I’m not saying that you were going to meet your soul mate or bestie at the grocery store (though that is in the realm of possibility).
My point is that all of these small interactions and interfaces have an important function and roll that build the foundations of a greater meaning in our lives – the greater connections, the depth we are looking for, are made up of the small things.
The small things are ever so apparent in our closest relationships.
You know this.
I know this.
It’s never the big gesture that disappoints you and makes your heart sink in your most intimate realtionships.
It’s the small things.
You didn’t text me “good morning”.
You didn’t have time to kiss me goodbye before work – again.
A particular word said.
A nonchalant phrase.
These are the places and spaces that either create and build our relationships and nourish our biological need for connection, or separate us.
It is in these spaces where we are fed and deeply nourished, or are starved of the essential substance of life.

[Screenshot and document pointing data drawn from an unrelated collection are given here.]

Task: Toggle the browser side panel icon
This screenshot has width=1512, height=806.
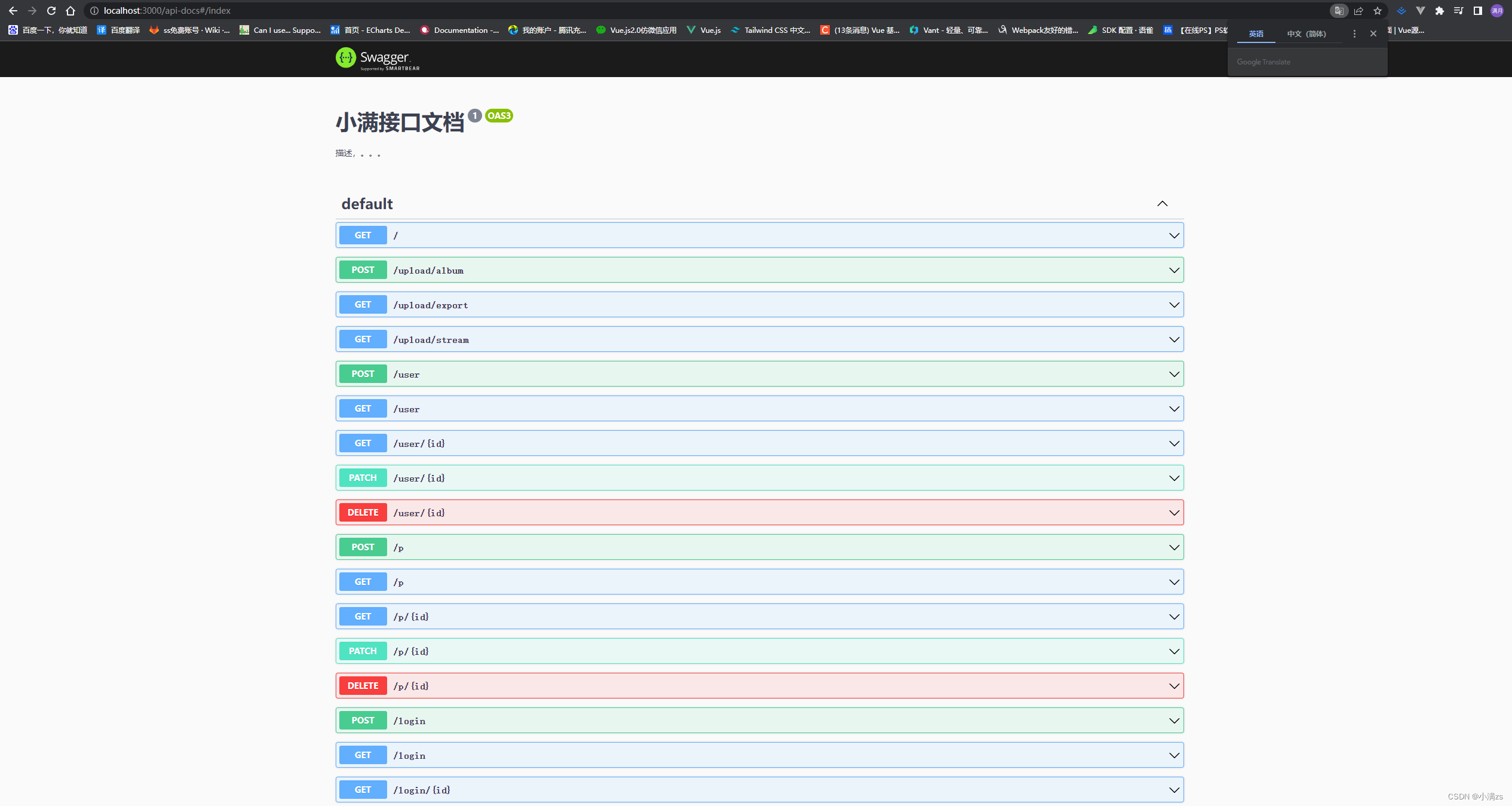Action: 1478,11
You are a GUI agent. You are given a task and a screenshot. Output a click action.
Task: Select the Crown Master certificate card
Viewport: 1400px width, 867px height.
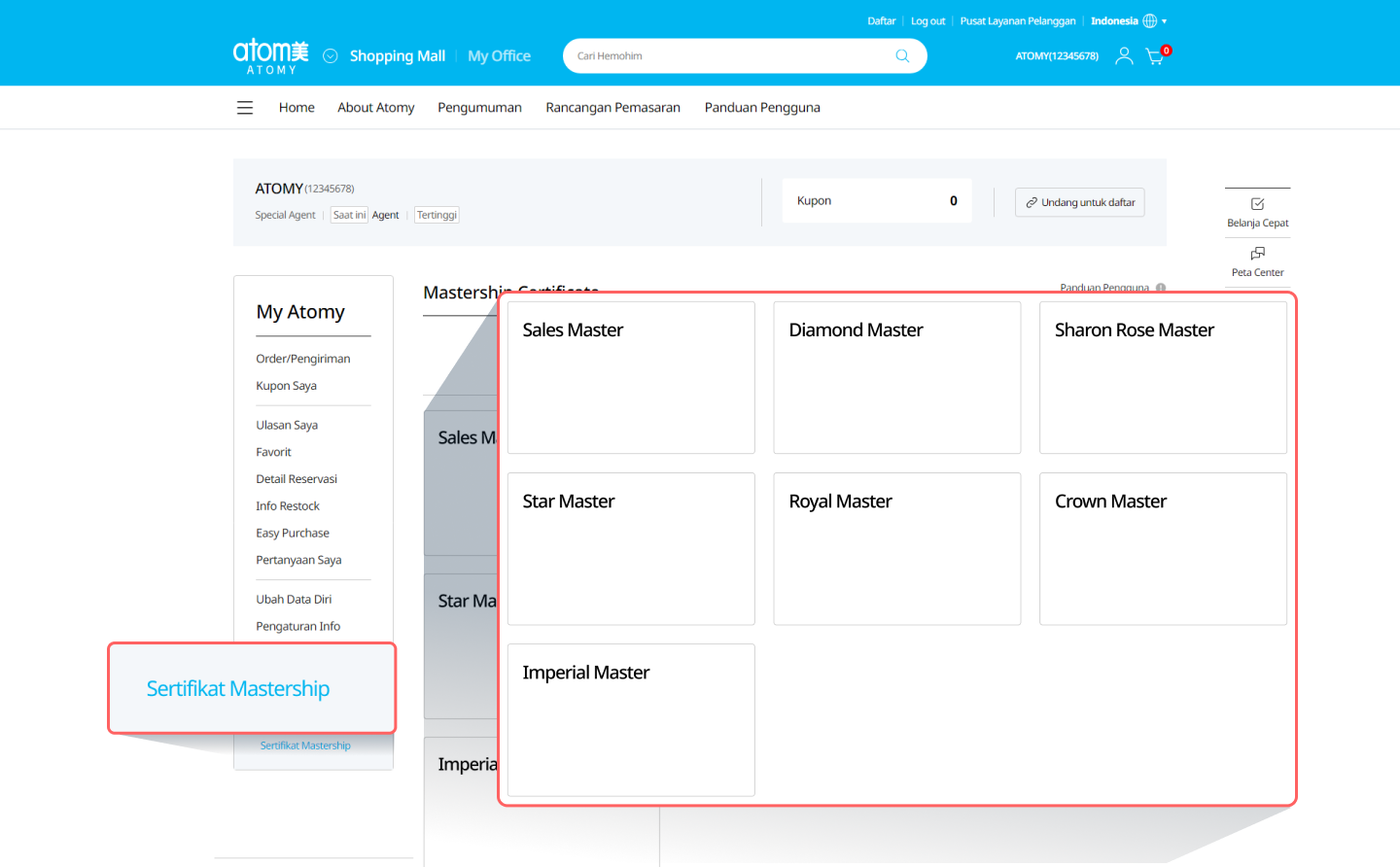1163,548
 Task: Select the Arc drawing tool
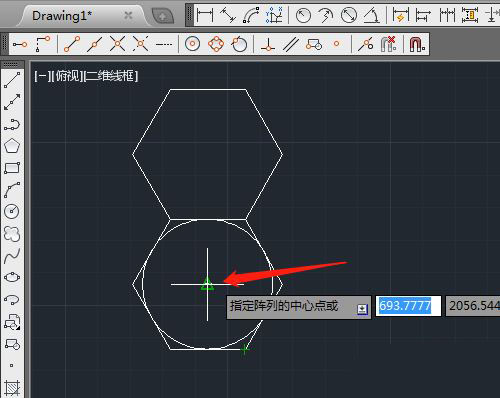(12, 190)
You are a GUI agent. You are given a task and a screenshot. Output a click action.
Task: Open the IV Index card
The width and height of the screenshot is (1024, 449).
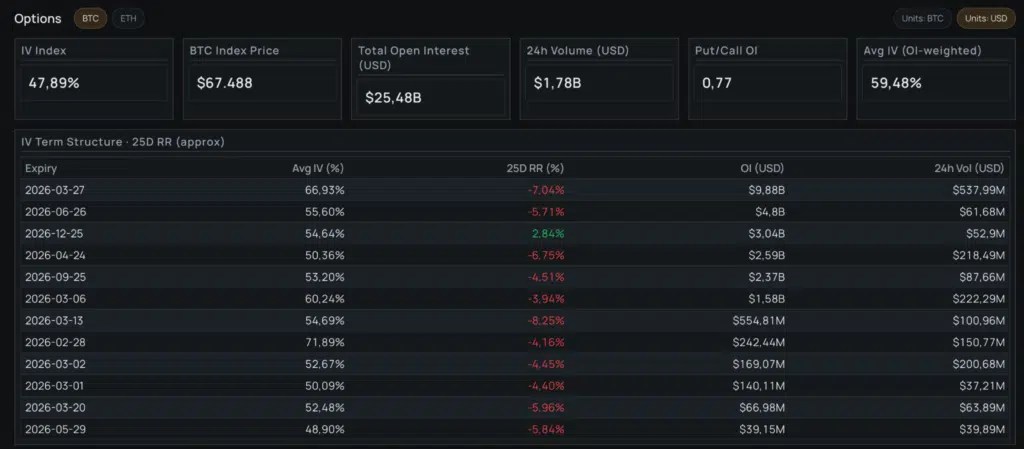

In the very same way we are starved for connection, the substance of relationships, we are starved for wisdom, the substance behind “information”.
What separates true knowledge – a mixture of lived and practiced experience over time, mentorship from elders, devotion to our craft – from the junk food information overload we are sold is disconcerting.
I think I will leave a deep dive into this thread for a future post, but for now I just want to make the link between the two as they are not separate and are rooted in the same fundamental cognitive dissonance and avoidance of discomfort.
The depth and substance of wisdom – to be continued.
For now I will leave you with this inquiry.
How comfortable are you with being uncomfortable?
What is your tolerance for sitting in the space of uncertainty?
I’ve talked about sitting in the liminal space and transitions in a very real way in previous posts.
How do you handle not knowing?
The practice of being with yourself in discomfort and avoidance of really feeling this state is completely natural and human, and yet, the more we can cultivate our tolerance and expand this space, we make room for the very substance we are starving for.